The bill proposing use of administrative detention in criminal proceedings – FAQ
National Security Minister Itamar Ben-Gvir is advancing a bill that would enable him to order administrative detention as part of an effort to fight crime. What is administrative detention? What are the concerns about using it? Can administrative detention stop murders in Israel’s Arab communities, and will the High Court of Justice strike down the law? Att. Gil Gan-Mor, ACRI’s Director of Civil and Social Rights, explains.
What is administrative detention?
Administrative detention is detention without trial, potentially for a long period of time. People are not put in administrative detention for acts they are suspected of having committed but in order to prevent them from carrying out an illegal act in the future.
When is administrative detention being used today?
Military law, which applies in the Occupied Territories, allows holding a person in administrative detention - without charge or trial - for up to six months. The detention order can be renewed repeatedly for up to six months at a time, and there is no maximum limit on its duration. Officially, people can be kept in prison like this for years (and they have on more than one occasion) without due process, without the allegations against them being put to the legal test and without the person having the basic right to defend against the accusations.
The power to put people in administrative detention exists inside proper Israel as well, but it is rarely used.
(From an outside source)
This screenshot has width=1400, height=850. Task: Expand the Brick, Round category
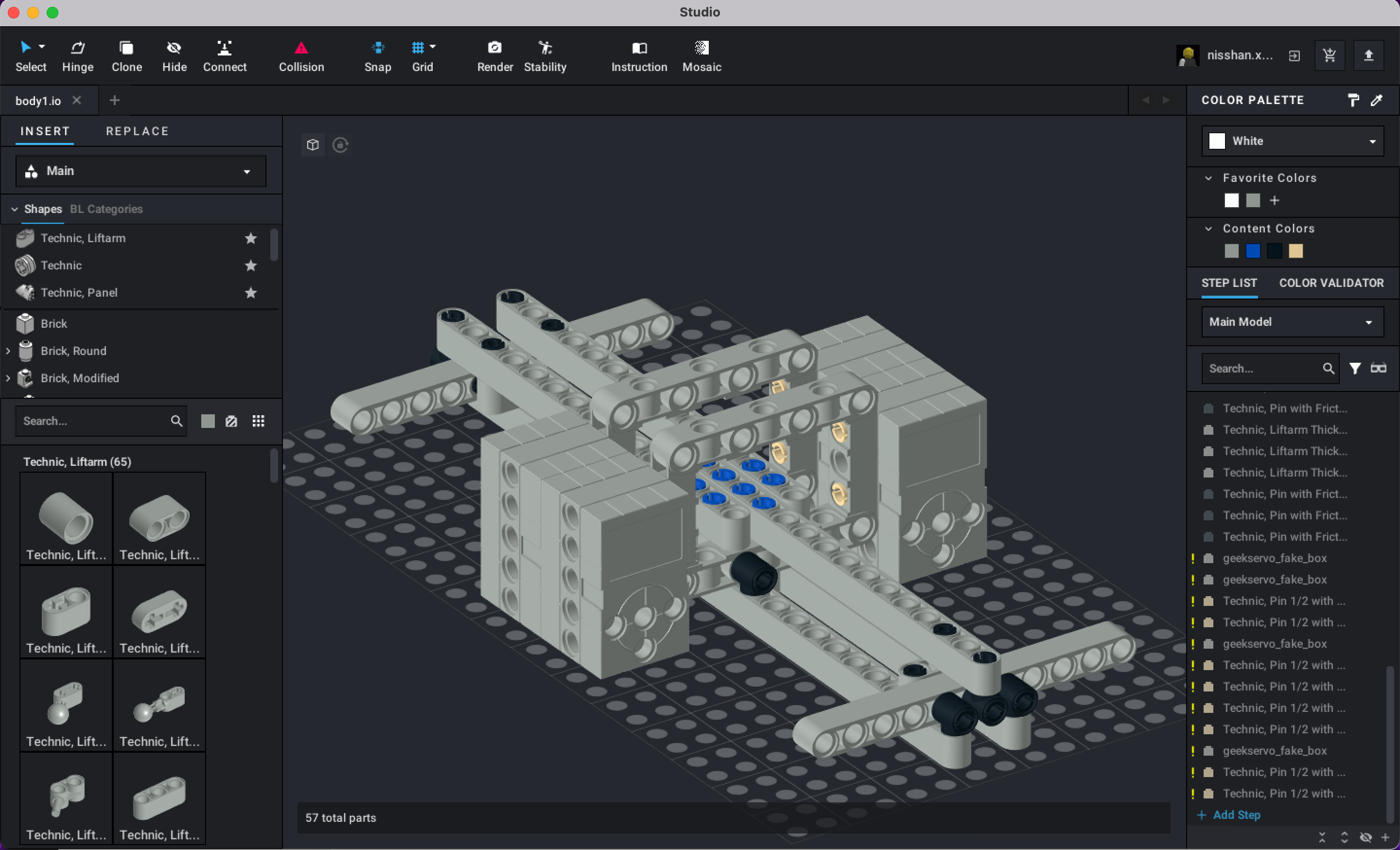pos(7,351)
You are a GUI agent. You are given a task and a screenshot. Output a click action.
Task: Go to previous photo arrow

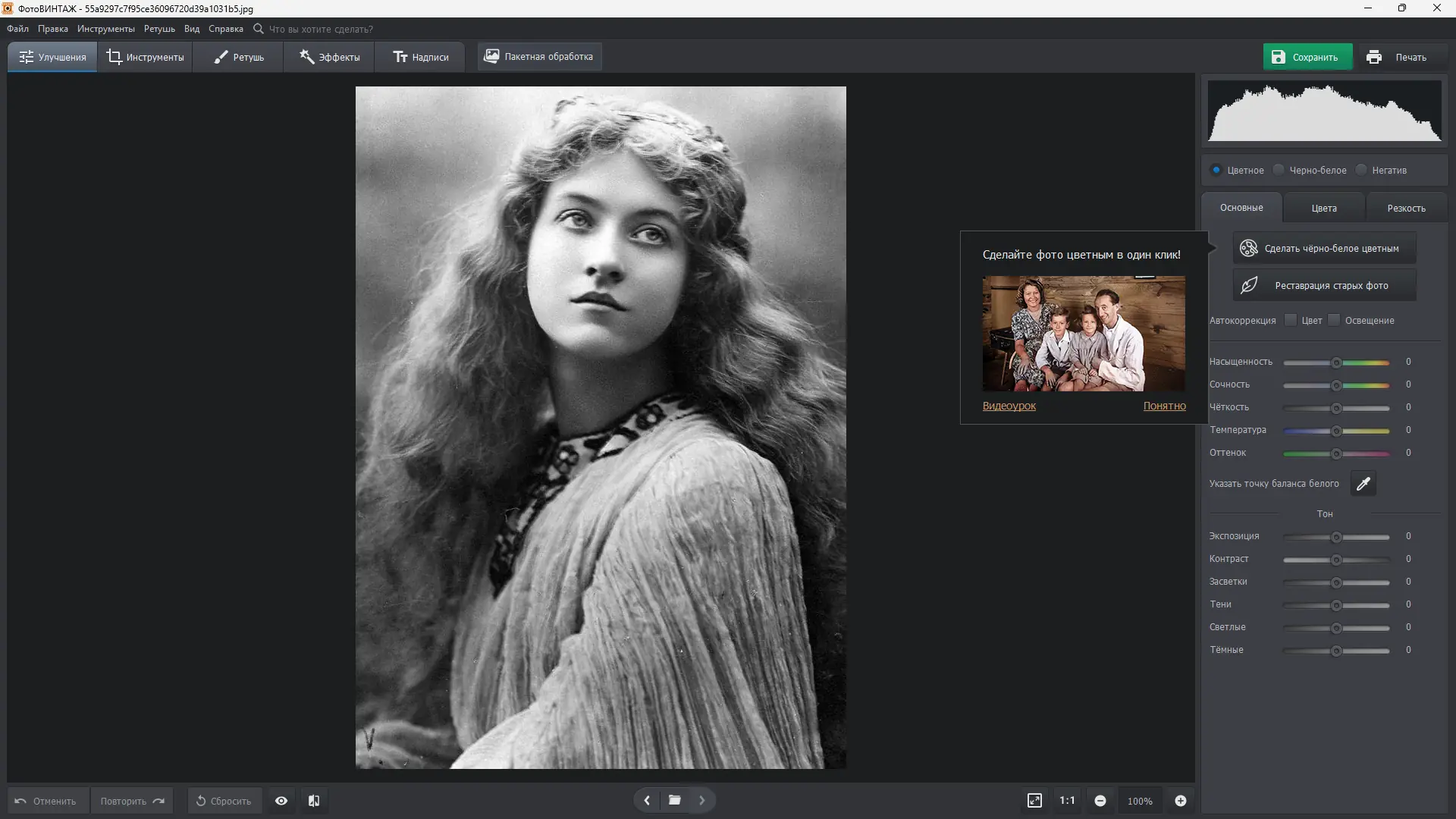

This power, originating in draconian regulations from the time of the British Mandate, was enshrined in Israeli law in 1979 via the Emergency Powers (Arrests) Law 5739-1979. While the law applies only when the country is in a state of emergency, Israel has been in an official state of emergency ever since its inception. Under Israeli law, the Minister of Defense may order a person detained for six months if he or she has “reasonable grounds to believe national security or public safety so require.” Unlike the situation in the Occupied Territories, in Israel, an administrative detainee must be brought before a judge (the president of a District Court) within 48 hours. Additionally, a review of whether or not detention is still required must be conducted every three months. The decision of the District Court can be appealed to the Supreme Court.
What are the concerns about using administrative detention?
Administrative detention, which allows depriving a person of their liberty for months without trial, is a severe violation of fundamental human rights, primarily the rights to liberty and dignity as well as the rights to freedom of movement and due process. While administrative detainees are brought before a judge, and their detention comes under judicial review, the fact that the vast majority of the material on which an administrative detention order is based is classified and remains concealed from both the detainee and their lawyer means that there is no effective opportunity to mount a defense or disprove the allegations. In many cases, the detainee is not given any information about the specific allegations against them. Given these circumstances, judicial review, in this case, cannot serve as a true guarantee that the detention is legal, and even the fairest of judges would not be able to deliver justice. The judicial review conducted in cases of administrative detention lacks the most basic guarantees to ensure a proper judicial proceeding, casting doubt on whether it truly is a judicial process.
Administrative detention is a severe violation of basic human rights even when carried out to protect national security and certainly when utilized to prevent ordinary crime.
Can administrative detention stop murders in Israel’s Arab communities?
Anti-democratic, draconian measures such as these surely can stop a murder in certain circumstances. However, the harm they inflict is immense, far worse than any possible benefit. Administrative detention is not a legitimate measure in a democratic society where citizens are innocent until proven guilty, and individuals may only be deprived of their liberty after standing trial, mounting a defense and being proven guilty beyond any doubt.
Will the High Court of Justice strike down the law?
The law raises significant constitutional difficulties, as it severely violates constitutional rights while other measures can be used to achieve the object of protecting public safety. For this reason, the Minister will have a hard time defending the law in court.